The Florida State Board of Trustees called a meeting Friday morning to discuss the athletic program’s future with the Atlantic Coast Conference.
It’s scheduled for 10 a.m. ET, and you can watch it here: https://trustees.fsu.edu/meetings.
Why have they called this meeting? Why the sudden push to get together? Let’s take a crack at breaking down why a university’s board would get together in late December for something other than a holiday party.
1. Folks at Florida State University are p_ _ _ … angry
Don’t think that this meeting would have been called if cooler heads had prevailed. No sir, folks at Florida State mad. Really mad. They’re still fuming over the football team being left out of the College Football Playoff.
The Seminoles were undefeated. They were 13-0. They won the ACC regular season and the conference championship. Those kinds of accomplishments have almost always guaranteed a school a spot in playing its way toward a title.
And, for the love of Bobby Bowden, this is Florida State!!! It had one of the most dominant programs in college football for more than two decades. How could this team be left out of the playoff?
So you see, this is why officials at the university are angry. And the more they thought about everything that happened, the angrier they got. Then, earlier this week, Seminoles coach Mike Norvell said it has been, “The most challenging couple weeks of coaching I’ve ever had.” He talked about how tough it has been on the players and himself.
That is likely what pushed folks at the school over the edge. We meet now!!
2. Money. Most things are about money
The Atlantic Coast Conference was a league that forever was known as a basketball league. North Carolina, Duke, NC State, Wake Forest and, until 2014, Maryland. Hoopsters that were always in the mix for the national title.
Football? Well, let’s just say for the early years of the conference, it was an afterthought.
Clemson had a nice run in 1981 and won a title under Danny Ford. Duke and Georgia Tech had good teams in the 1930s and 1940s, but that was before the ACC was formed. Football had never been the focus of the conference.
Then, it became one. The league added Florida State in 1992 and Miami in 2004 because of football. It lost Maryland because of football. Then it added Syracuse and Pittsburgh because of football. It became a Power 5 Conference because of football.
But, the fans in those areas … well, let’s just say they’re not as passionate about football as those who support Florida State or the ones that support teams in the SEC or Big Ten.
So the TV deals aren’t as good. The ACC schools, according to FSU athletic director Michael Alford, will make about $30 million less than SEC and Big Ten schools under the new TV contracts.
The ACC did add Stanford, Cal and SMU and by doing so, it is estimated to earn about $72 million in new money from expansion shares. In addition, future TV rights deals are expected to cost hundreds of millions of dollars more now for networks because of the new 17-team conference that reaches across the United States.
But is that enough to satisfy the FSU folks?
3. Freedom. Or rebellion.
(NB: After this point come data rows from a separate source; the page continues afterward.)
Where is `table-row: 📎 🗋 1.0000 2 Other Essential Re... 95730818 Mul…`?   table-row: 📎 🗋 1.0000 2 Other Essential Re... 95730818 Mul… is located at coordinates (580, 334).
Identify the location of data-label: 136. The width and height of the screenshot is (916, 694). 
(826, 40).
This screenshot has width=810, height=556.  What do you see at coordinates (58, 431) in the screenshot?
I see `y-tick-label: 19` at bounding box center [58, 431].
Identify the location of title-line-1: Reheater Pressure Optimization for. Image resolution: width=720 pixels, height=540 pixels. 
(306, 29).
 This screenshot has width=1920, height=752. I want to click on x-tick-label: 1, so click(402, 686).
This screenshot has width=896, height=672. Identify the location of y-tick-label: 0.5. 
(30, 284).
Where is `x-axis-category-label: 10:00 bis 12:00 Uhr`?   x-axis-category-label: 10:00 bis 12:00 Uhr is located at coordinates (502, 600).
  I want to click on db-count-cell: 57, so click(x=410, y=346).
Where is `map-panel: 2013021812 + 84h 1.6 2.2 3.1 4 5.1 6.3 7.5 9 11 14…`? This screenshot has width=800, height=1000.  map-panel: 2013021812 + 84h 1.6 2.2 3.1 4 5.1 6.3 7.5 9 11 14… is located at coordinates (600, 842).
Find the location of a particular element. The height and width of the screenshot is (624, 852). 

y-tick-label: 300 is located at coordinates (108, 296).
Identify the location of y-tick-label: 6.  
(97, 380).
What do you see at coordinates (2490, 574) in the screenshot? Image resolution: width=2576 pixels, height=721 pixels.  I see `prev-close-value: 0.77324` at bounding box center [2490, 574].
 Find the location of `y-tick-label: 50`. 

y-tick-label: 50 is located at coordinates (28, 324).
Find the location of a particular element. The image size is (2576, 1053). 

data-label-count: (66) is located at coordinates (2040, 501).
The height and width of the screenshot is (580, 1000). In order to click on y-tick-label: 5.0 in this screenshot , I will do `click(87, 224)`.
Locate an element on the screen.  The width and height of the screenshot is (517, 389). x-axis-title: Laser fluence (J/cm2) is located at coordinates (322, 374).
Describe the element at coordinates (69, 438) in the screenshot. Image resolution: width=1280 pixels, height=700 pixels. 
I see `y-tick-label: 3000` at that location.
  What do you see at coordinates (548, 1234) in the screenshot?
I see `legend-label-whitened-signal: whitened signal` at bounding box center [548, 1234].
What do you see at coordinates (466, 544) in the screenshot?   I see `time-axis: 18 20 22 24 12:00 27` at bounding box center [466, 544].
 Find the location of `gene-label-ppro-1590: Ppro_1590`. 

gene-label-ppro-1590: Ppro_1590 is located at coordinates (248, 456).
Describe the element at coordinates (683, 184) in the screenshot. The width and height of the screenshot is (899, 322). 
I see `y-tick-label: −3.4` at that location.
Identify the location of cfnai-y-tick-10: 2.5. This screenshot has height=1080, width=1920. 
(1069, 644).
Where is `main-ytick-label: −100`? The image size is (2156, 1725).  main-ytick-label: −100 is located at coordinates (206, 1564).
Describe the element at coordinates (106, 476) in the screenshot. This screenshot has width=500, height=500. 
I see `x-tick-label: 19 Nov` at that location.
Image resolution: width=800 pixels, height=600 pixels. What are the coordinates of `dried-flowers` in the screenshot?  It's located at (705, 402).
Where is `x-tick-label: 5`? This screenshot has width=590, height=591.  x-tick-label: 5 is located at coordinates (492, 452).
Or, we’re mad and we want freedom
Missing the playoff and losing money to other schools that might not have won as big as Florida State are a couple of good reasons to be angry.
Now, they might be channeling the anger into an all-out rebellion.
Schools in conferences sign agreements called a grant of rights, which gives the conference control over a school’s media rights. That way, the league can negotiate a deal to cover the teams as a collective and, in theory, get more money per school.
The ACC’s grant of rights runs through 2036, which is the length of the contract it has with ESPN.
Florida State folks could be discussing if it wants to challenge that. Try to work a way to get out of the ACC grant of rights.
This could potentially be a big blow to the ACC and all of the super conferences with their super media deals. But getting out of the grant of rights agreement would take a long time if it were to be successful at all.